**Task to carry out:**
The expected reply is all of the data, returned exactly.

**Data for this task:**
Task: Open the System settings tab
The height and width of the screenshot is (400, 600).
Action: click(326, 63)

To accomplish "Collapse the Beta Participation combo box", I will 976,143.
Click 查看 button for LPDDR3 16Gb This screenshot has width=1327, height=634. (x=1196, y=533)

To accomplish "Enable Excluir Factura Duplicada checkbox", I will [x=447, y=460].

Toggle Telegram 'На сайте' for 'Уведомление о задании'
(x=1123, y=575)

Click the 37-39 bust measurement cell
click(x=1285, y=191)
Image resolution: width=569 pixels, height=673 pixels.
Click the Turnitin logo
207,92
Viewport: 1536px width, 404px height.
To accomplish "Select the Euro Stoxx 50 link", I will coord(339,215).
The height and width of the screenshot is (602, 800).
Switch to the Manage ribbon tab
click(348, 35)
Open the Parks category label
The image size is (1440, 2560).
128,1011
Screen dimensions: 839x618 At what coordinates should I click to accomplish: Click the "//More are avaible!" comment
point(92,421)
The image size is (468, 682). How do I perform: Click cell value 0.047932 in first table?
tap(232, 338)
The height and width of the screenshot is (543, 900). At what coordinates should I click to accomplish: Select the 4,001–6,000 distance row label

**Result for this exercise:**
Task: Open the System settings tab
The height and width of the screenshot is (400, 600).
Action: click(326, 63)

To accomplish "Collapse the Beta Participation combo box", I will 976,143.
Click 查看 button for LPDDR3 16Gb This screenshot has width=1327, height=634. (x=1196, y=533)

To accomplish "Enable Excluir Factura Duplicada checkbox", I will [x=447, y=460].

Toggle Telegram 'На сайте' for 'Уведомление о задании'
(x=1123, y=575)

Click the 37-39 bust measurement cell
click(x=1285, y=191)
Image resolution: width=569 pixels, height=673 pixels.
Click the Turnitin logo
207,92
Viewport: 1536px width, 404px height.
To accomplish "Select the Euro Stoxx 50 link", I will coord(339,215).
The height and width of the screenshot is (602, 800).
Switch to the Manage ribbon tab
click(348, 35)
Open the Parks category label
The image size is (1440, 2560).
128,1011
Screen dimensions: 839x618 At what coordinates should I click to accomplish: Click the "//More are avaible!" comment
point(92,421)
The image size is (468, 682). How do I perform: Click cell value 0.047932 in first table?
tap(232, 338)
The height and width of the screenshot is (543, 900). At what coordinates should I click to accomplish: Select the 4,001–6,000 distance row label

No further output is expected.